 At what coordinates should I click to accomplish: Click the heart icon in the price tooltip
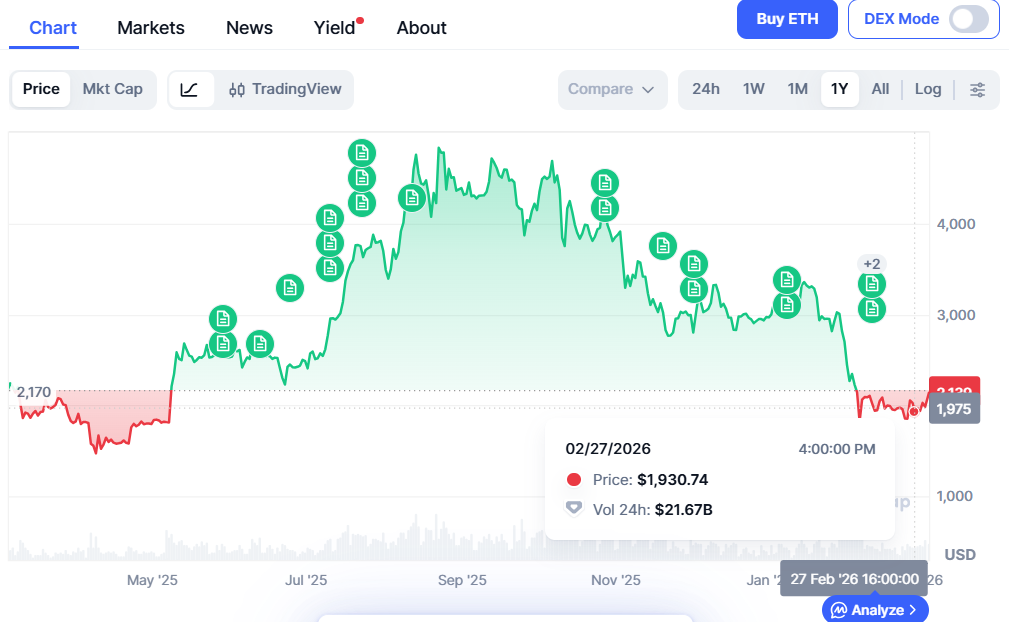572,508
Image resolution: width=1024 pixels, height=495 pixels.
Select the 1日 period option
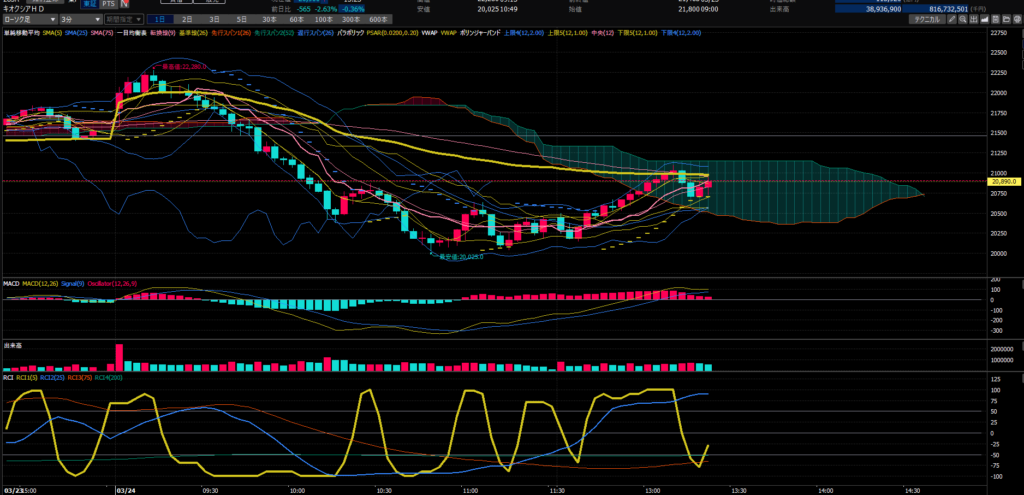click(x=160, y=19)
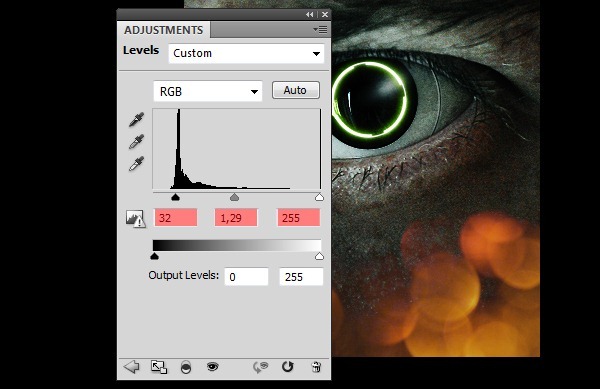Delete this adjustment layer trash icon

coord(316,367)

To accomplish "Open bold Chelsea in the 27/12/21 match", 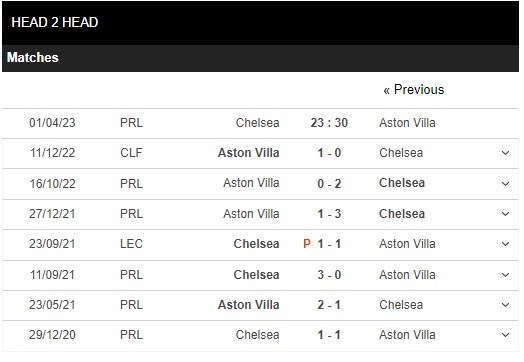I will tap(402, 214).
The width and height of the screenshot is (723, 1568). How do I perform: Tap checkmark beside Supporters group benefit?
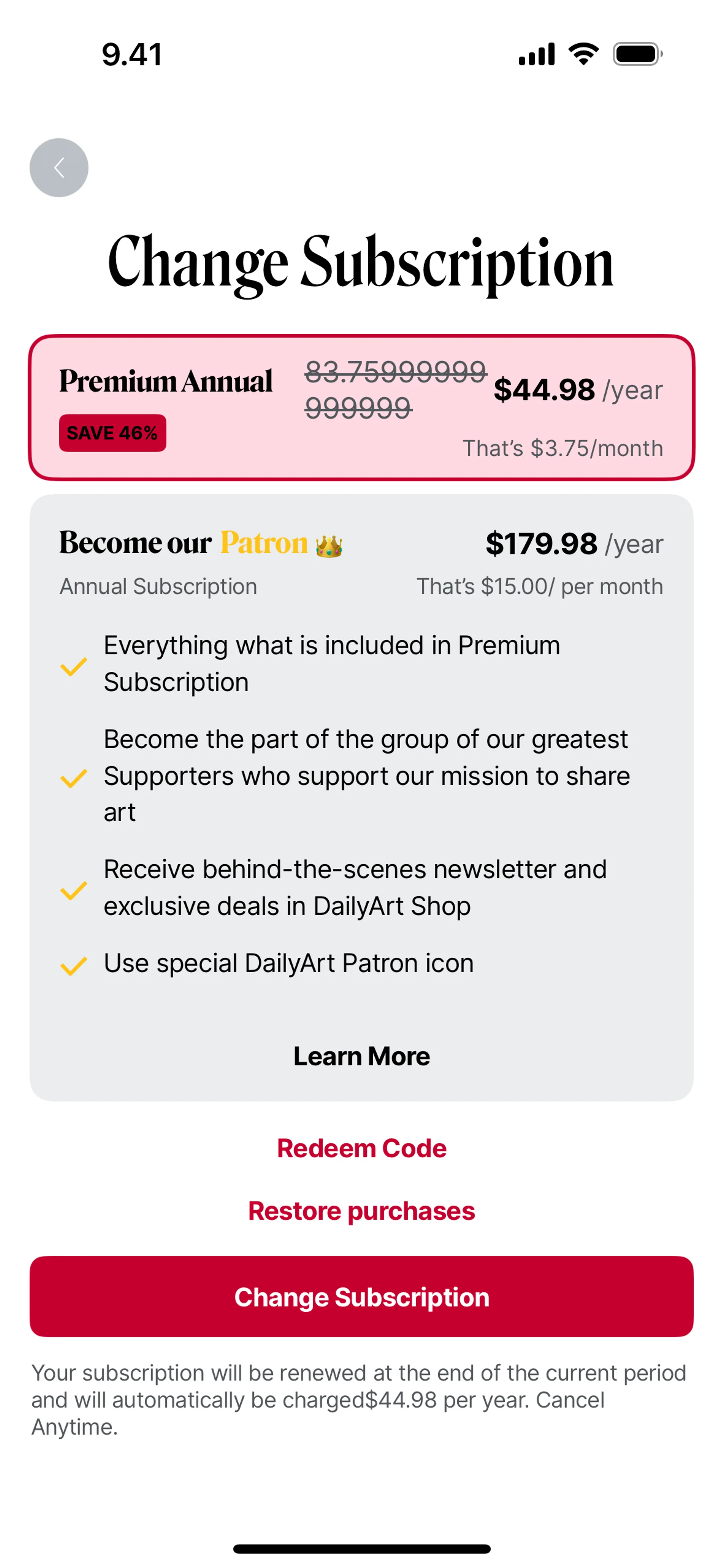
■ ■ ■ ■
List every line in the rows above that contains the string "height", matching its case exactly.

Image resolution: width=1024 pixels, height=495 pixels.
The width and height of the screenshot is (723, 1568). How do I perform: Tap checkmark beside Supporters group benefit?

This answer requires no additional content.